This passage starts off “smoothly” enough with what appears to be a perfect pentameter couplet: “In the bright Muse tho’ thousand charms conspire, / Her Voice is all these tuneful fools admire.” To paraphrase: although poetry has a “thousand charms,” the “tuneful fools” (that is, the bad critics) admire only the sound of the lines (i.e. the “Voice” of the muse). This couplet, in other words, largely reiterates the sense of the first couplet, chastising those reader/critics who focus only on “proper” meter and rhyme.
But then, when we’re expecting to go on to the next self-contained, end-stopped couplet, Pope hits us with a “who” clause refering back to the “tuneful fools.” It’s the “tuneful fools” “Who haunt Parnassus but to please their ear, / Not mend their minds.” Let me explain: Parnassus is the mountain in Greece which, in classical mythology, was the home of Apollo and the muses—the ultimate source of imaginative poetry. The “tuneful fools” hang around Parnassus, but not to gain some enlightenment or wisdom; rather because they just like the music. Pope then offers an analogy: these bad readers are like people who go to church not for some spiritual guidance, but simply because they like the music. In Pope’s words, “as some to Church repair, / Not for the doctrine, but the music there.” Metrically speaking, Pope is breaking all the “rules.” The expected end-stop after the second line actually spills over into the “Who” clause that begins the next couplet. There is an apparent full stop in the middle of the fourth line (after “minds”) rather than at the end of a couplet. And then, consider the rhyme scheme. The first couplet has “conspire / admire” and that seems perfectly sound. But the next lines end with “ear,” “repair,” and “there.” The “ear” rhyme is an ambiguous slant rhyme. It’s a bit like the “-ire” in “aspire”; but it’s also a bit like the “-air” in “repair.” What’s more, there is one extra line here, making the last three lines a tercet instead of a couplet.
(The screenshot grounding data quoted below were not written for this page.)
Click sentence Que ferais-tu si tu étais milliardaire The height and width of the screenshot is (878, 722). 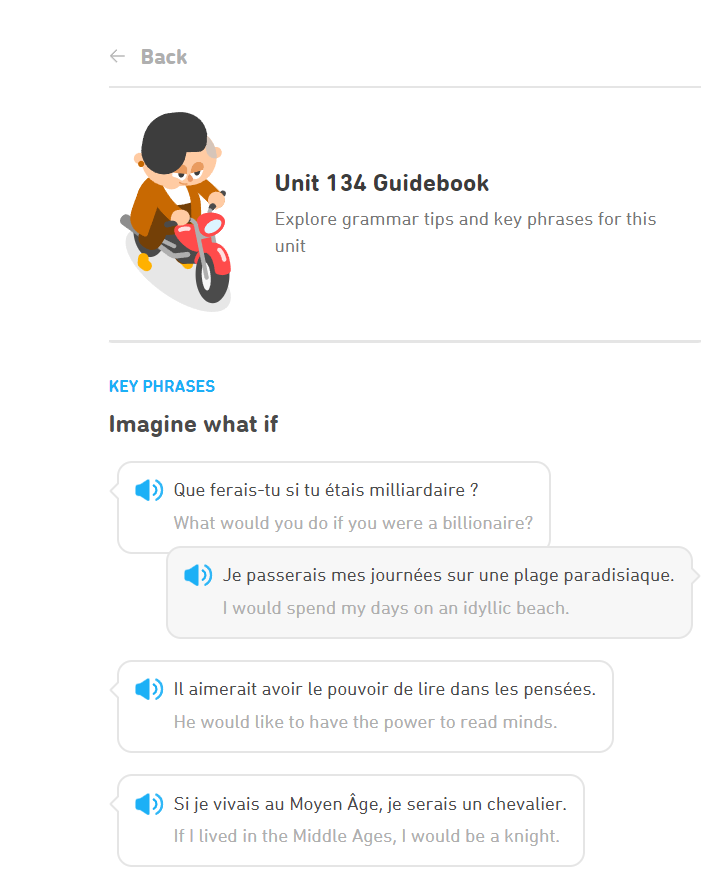tap(326, 490)
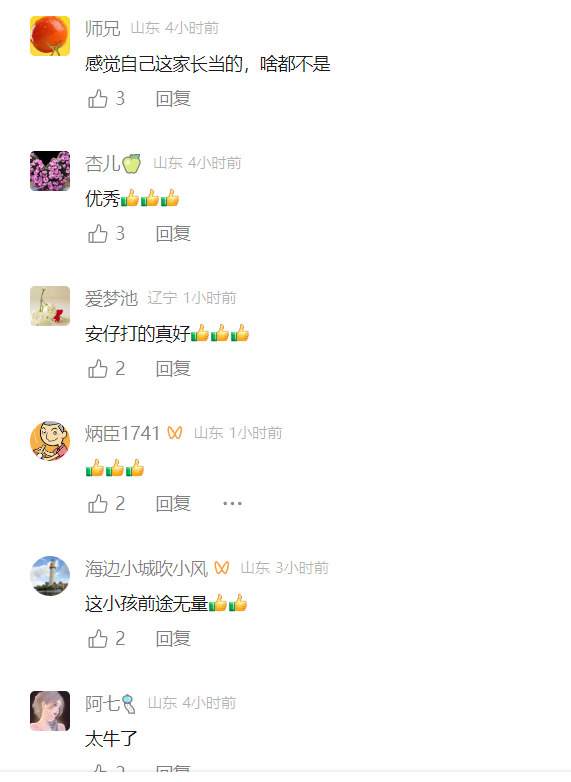Tap thumbs-up under 爱梦池's comment
This screenshot has height=782, width=571.
click(98, 369)
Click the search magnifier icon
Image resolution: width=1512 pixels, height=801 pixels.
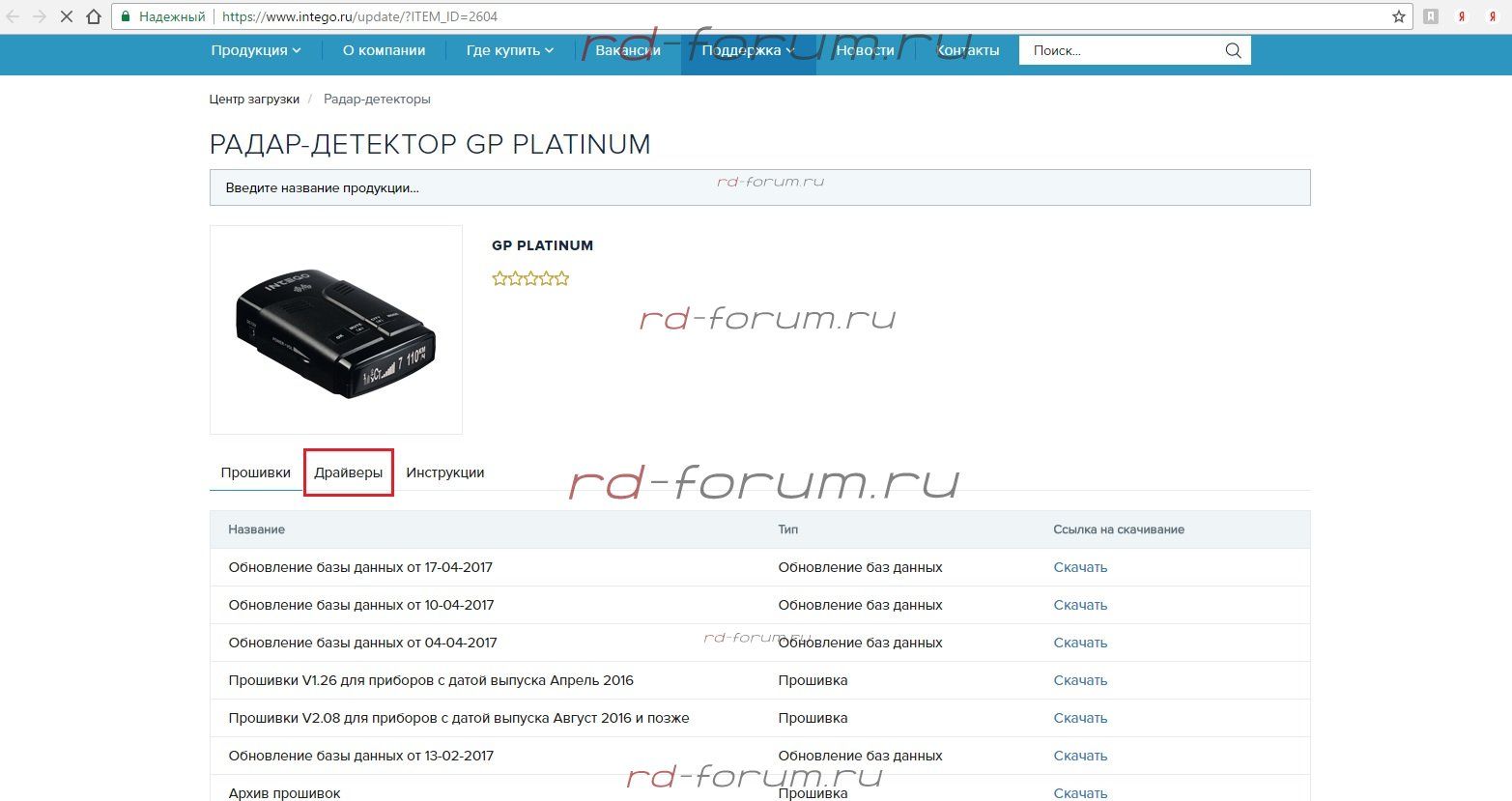pos(1233,50)
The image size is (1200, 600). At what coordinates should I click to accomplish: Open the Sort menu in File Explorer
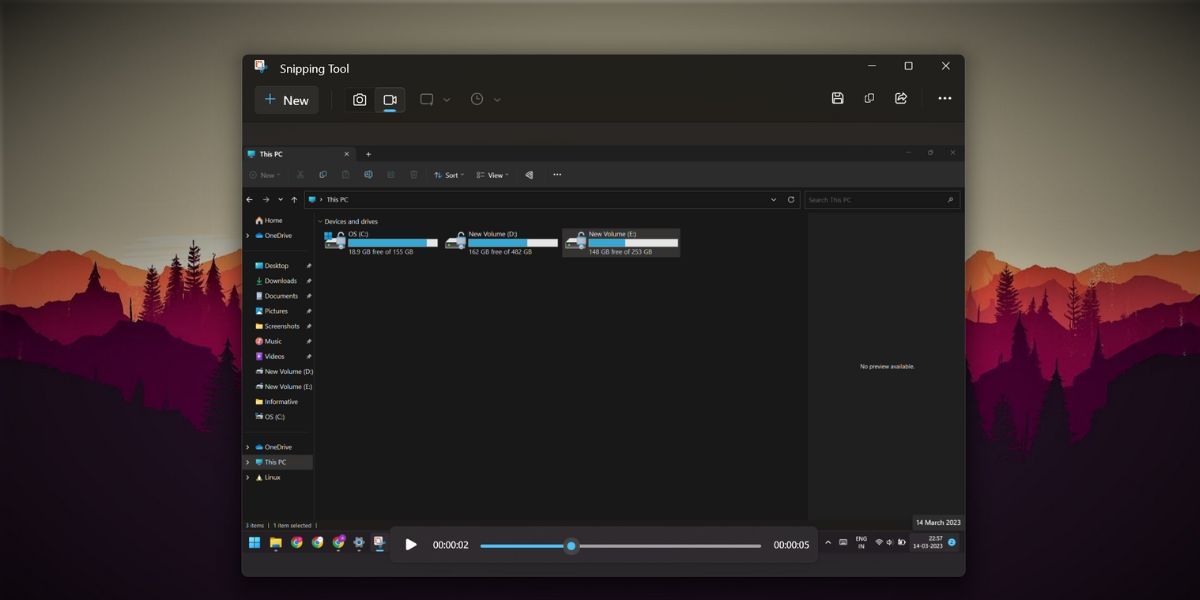[x=450, y=175]
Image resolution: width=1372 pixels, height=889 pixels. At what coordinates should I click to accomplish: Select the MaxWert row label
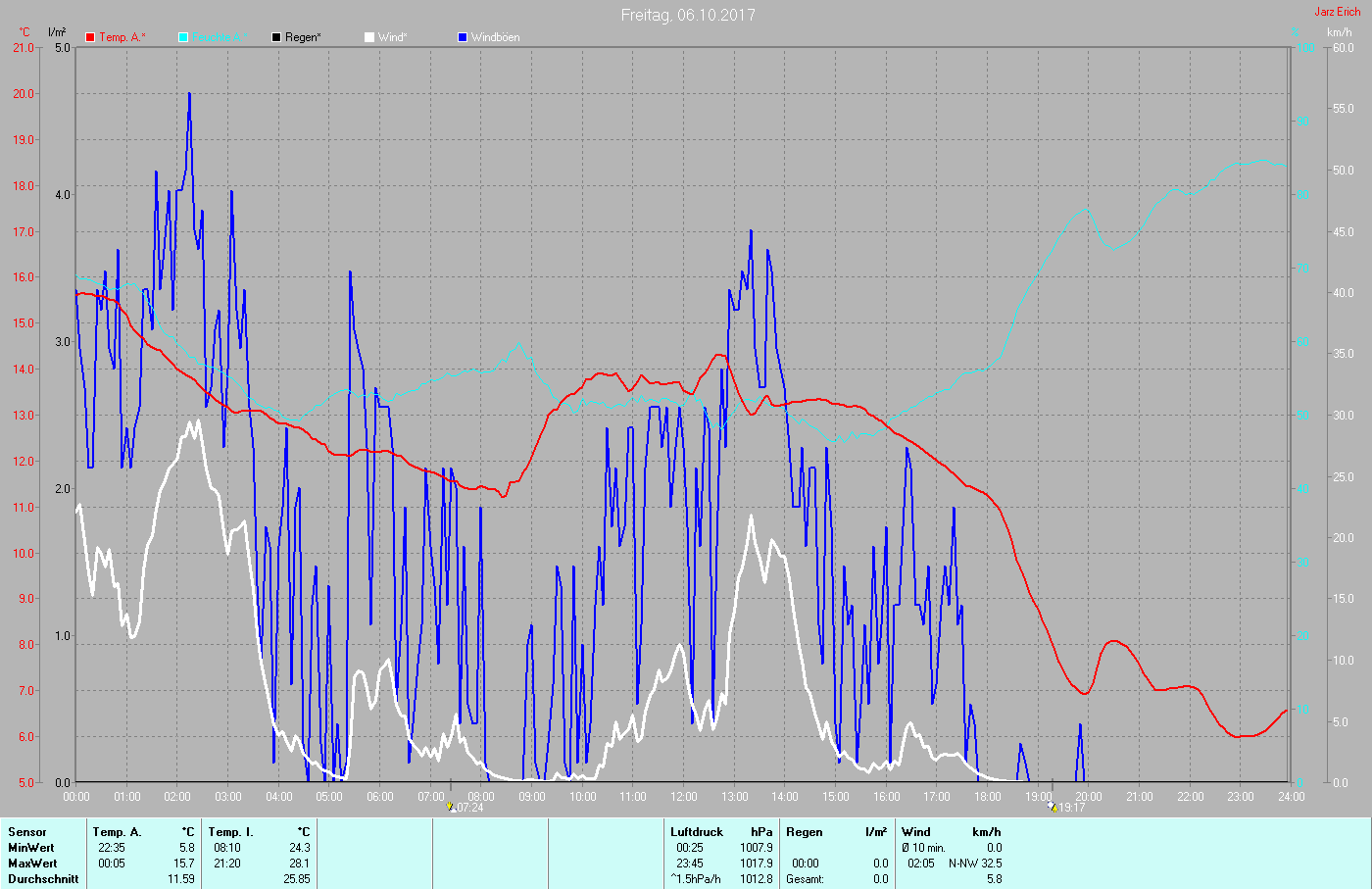[x=32, y=864]
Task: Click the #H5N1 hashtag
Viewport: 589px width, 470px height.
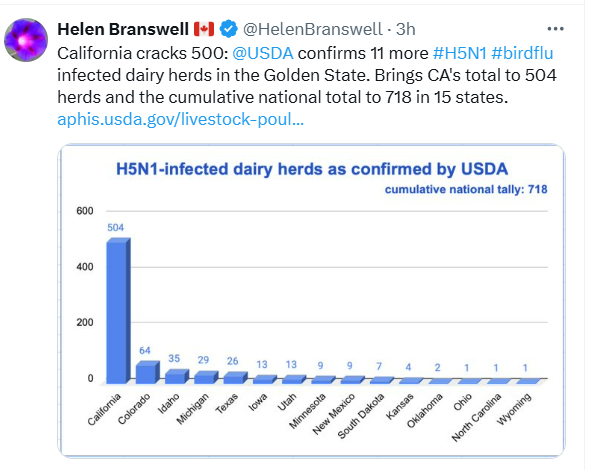Action: pyautogui.click(x=459, y=53)
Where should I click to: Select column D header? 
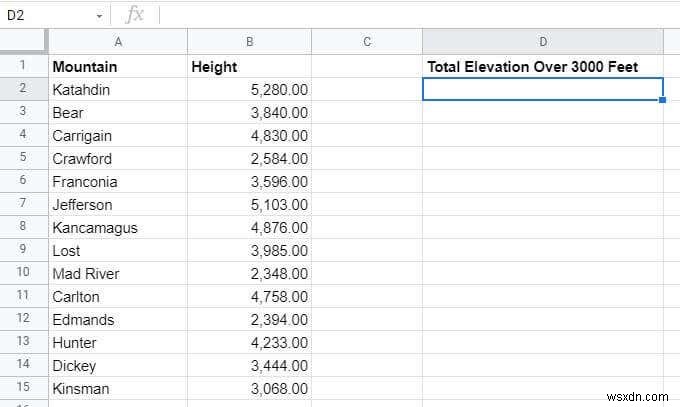pyautogui.click(x=543, y=42)
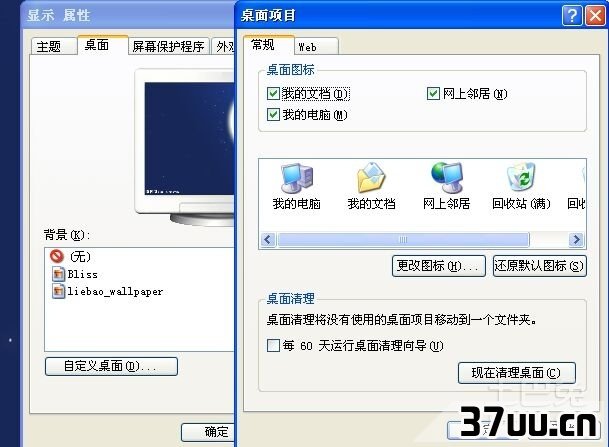Screen dimensions: 609x447
Task: Click the 现在清理桌面 button
Action: coord(517,373)
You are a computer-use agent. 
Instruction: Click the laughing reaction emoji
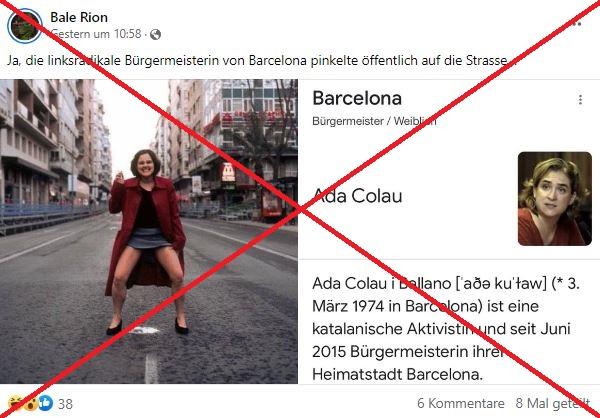[15, 403]
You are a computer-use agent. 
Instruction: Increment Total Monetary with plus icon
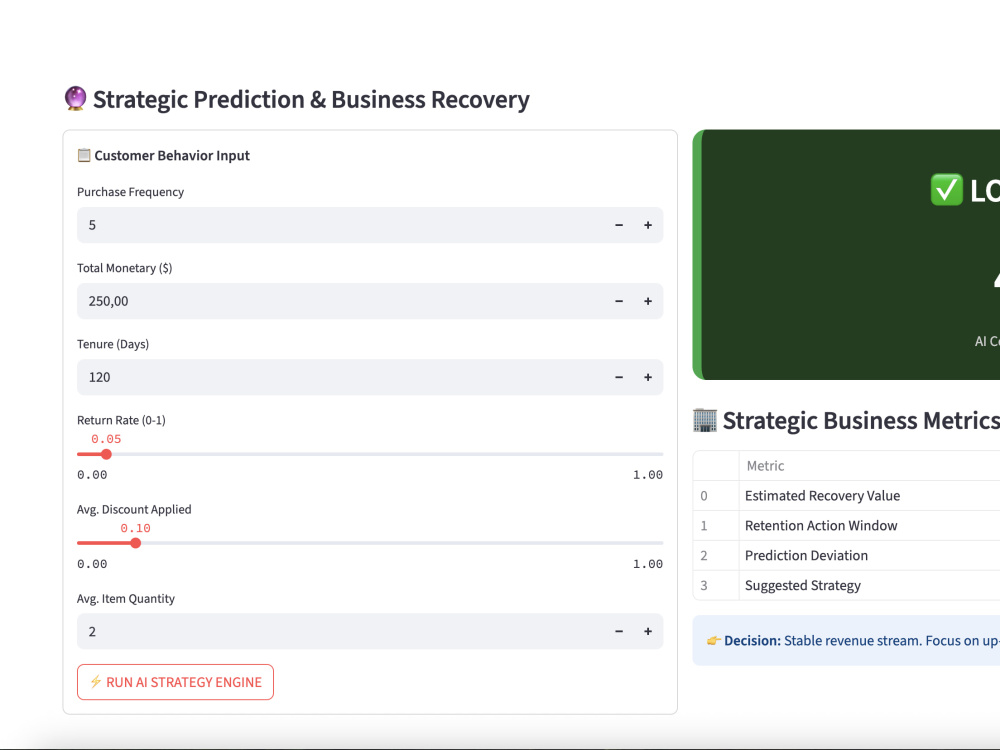(x=648, y=301)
Oh the horrors! Is Pope is so bumblingly incompetent that he can’t compose a “proper” heroic couplet? Hardly. On the contrary, Pope is breaking all the rules as a way to illustrate just how empty, how “dull” (to use Pope’s language) the poetry is that takes the “rules” as prescriptive. To take a slavishly regular, “smooth” sort of poetry as the standard of quality is to encourage dullness and cliché. Everything begins to sound the same with little metrical variety, no subtle cadences, no musical nuance. Hence, Pope’s rule-breaking is exactly the point. He is writing great and witty poetry as a way to satirize those poets whose only concern is conformity to some abstract standard.
Pope doubles down on this critique in the following couplets. We can work through these more briefly.
These equal syllables alone require,
Tho’ oft the ear the open vowels tire;
Bad poets strive for “equal syllables”—that is, for syllables the fit uniformly into the pentameter pattern, but this requires similarity in the vowels in those syllables. Pope makes a joke about this in the second line. “Open vowels” are sounds like a long O or E or I, so Pope writes a ghastly line with too many such sounds—thus comically illustrating the aesthetic critique. The next couplet follows a similar satirical strategy:
While expletives their feeble aid do join,
And ten low words oft’ creep in one dull line;
The “expletives” refers to little poetic phrases like “Ah me…” or “Alas!” etc. which bad poets sometimes use to help them fit their words to the meter. The “low words” are short, single-syllable words which can also be handy filler if you’re only counting syllables. ‘Problem is, you can end up with a wretched line of poetry made up of ten such words…. Like “And ten low words oft’ creep in one dull line.” (It’s another prosody joke!)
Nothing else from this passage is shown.